>> BEGIN

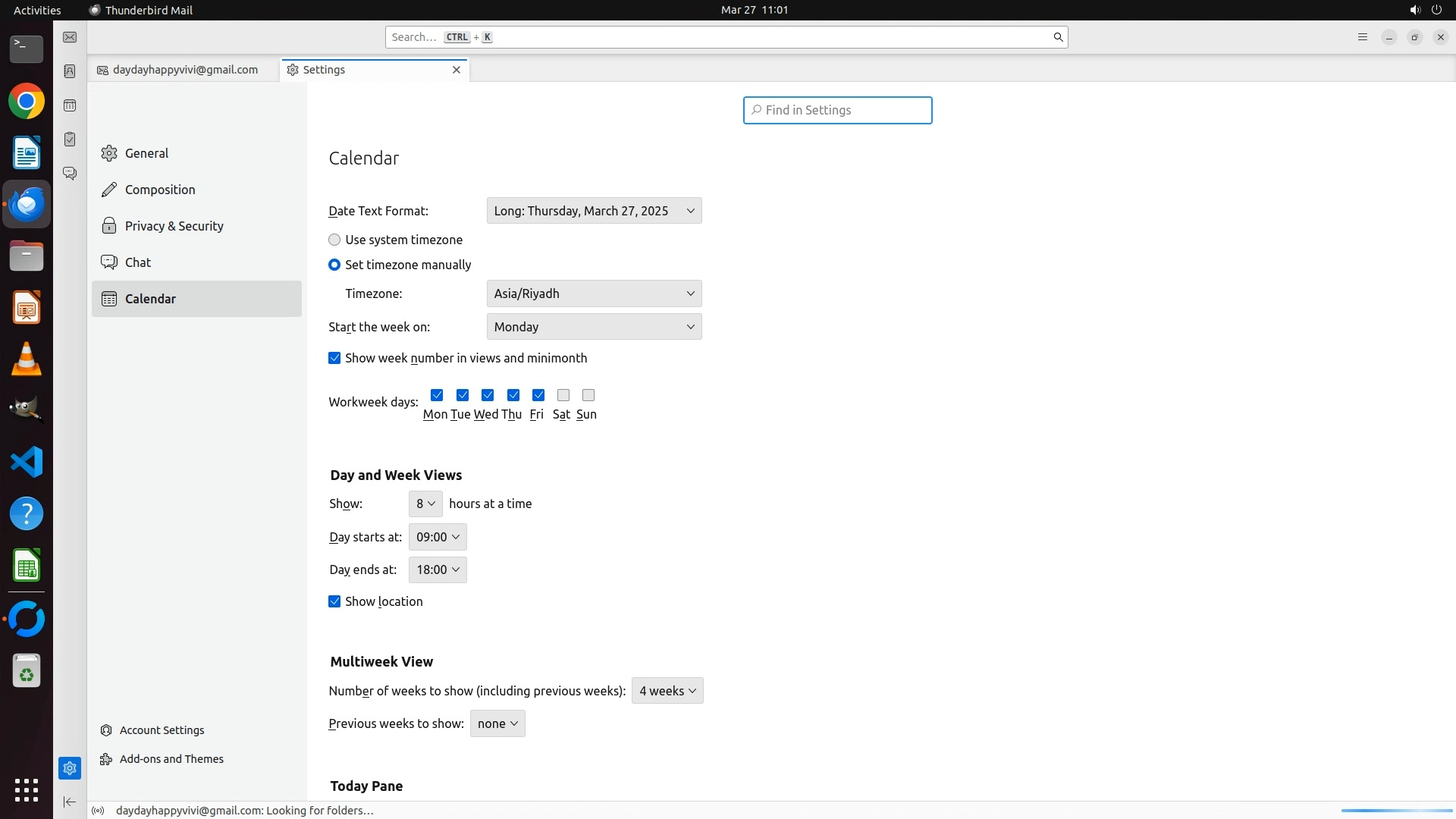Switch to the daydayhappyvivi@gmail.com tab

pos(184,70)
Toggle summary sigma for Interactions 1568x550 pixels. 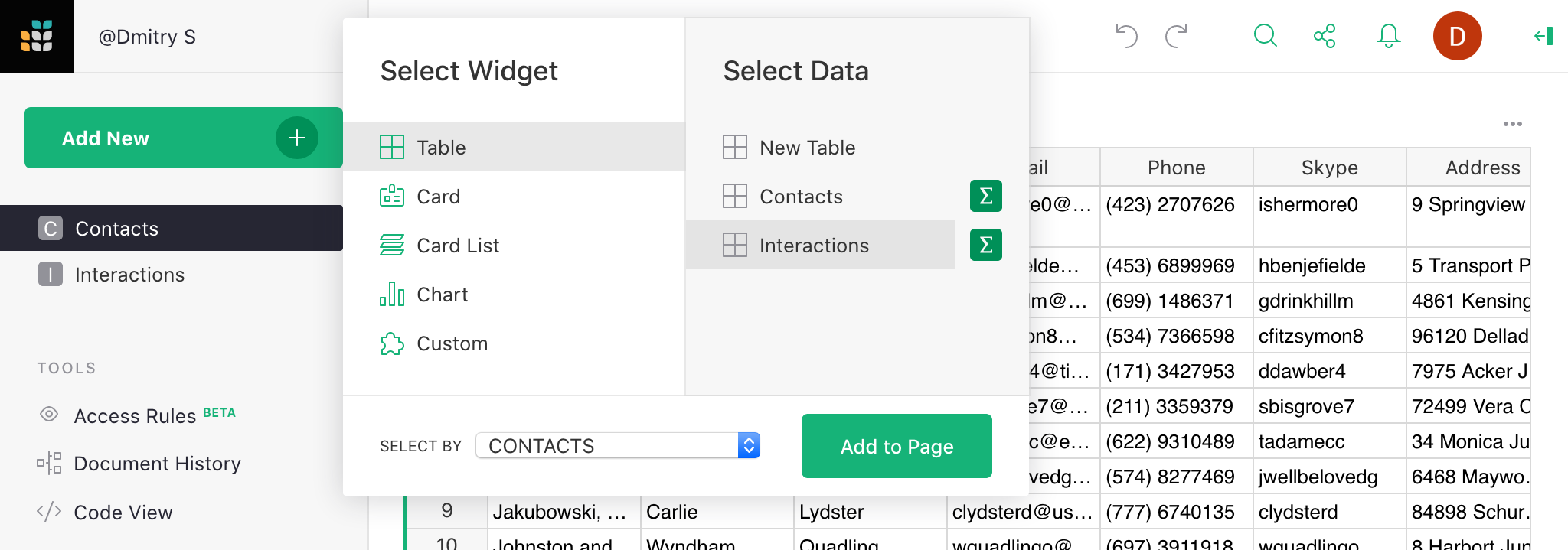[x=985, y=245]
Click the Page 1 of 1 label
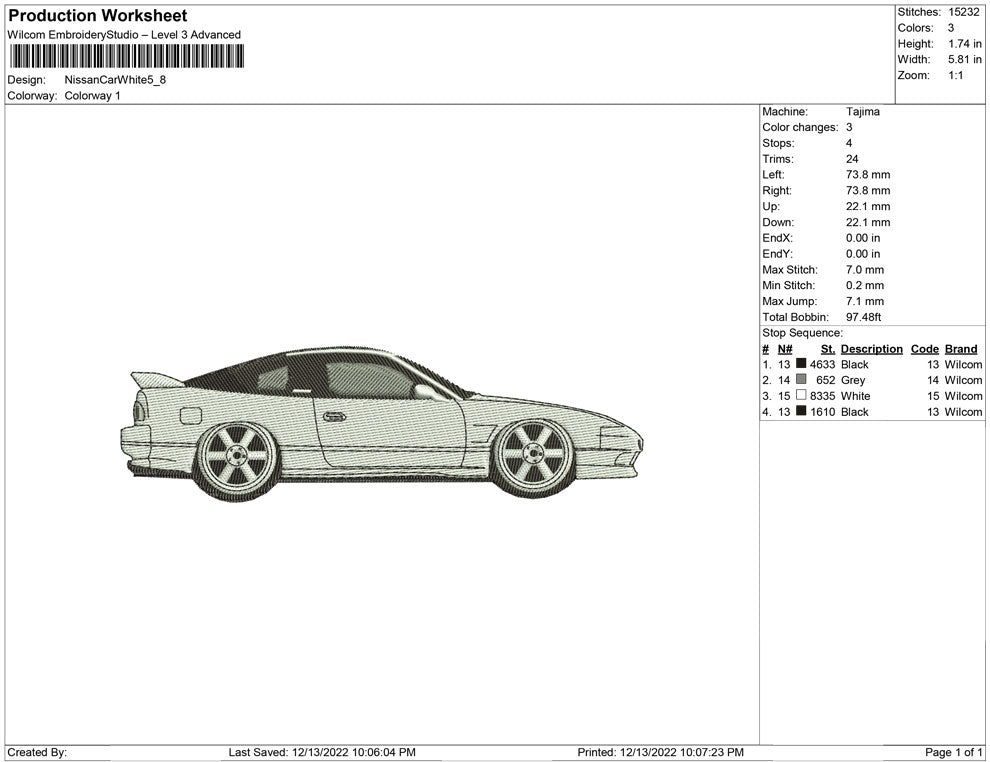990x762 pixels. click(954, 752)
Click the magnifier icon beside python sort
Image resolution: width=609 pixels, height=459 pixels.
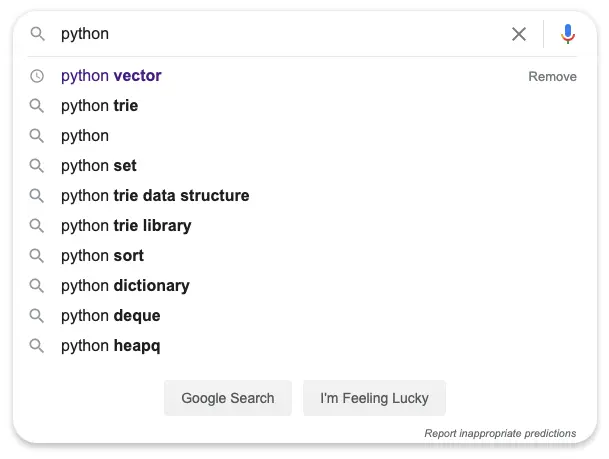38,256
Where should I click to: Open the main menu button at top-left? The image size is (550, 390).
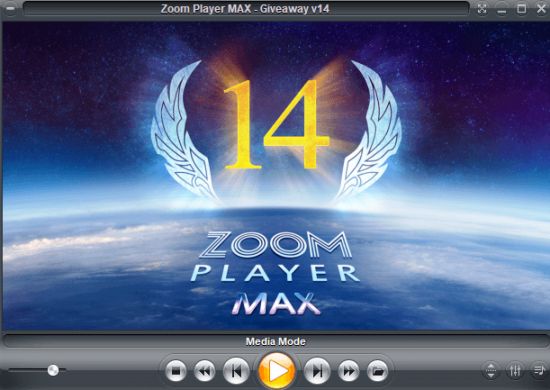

>> END

| Requirement |
Swap "magnifier" for "magnifying glass" in the records, starting at the line that contains "Click the Page 1 of 1 label" and ending at the end of the records. Write those lines out again with nothing else changed, and leave the pictures out.

| Completed exercise |
Click the Page 1 of 1 label
990x762 pixels. click(954, 752)
Click the magnifying glass icon beside python sort
Image resolution: width=609 pixels, height=459 pixels.
38,256
Where should I click to: Open the main menu button at top-left? The image size is (550, 390).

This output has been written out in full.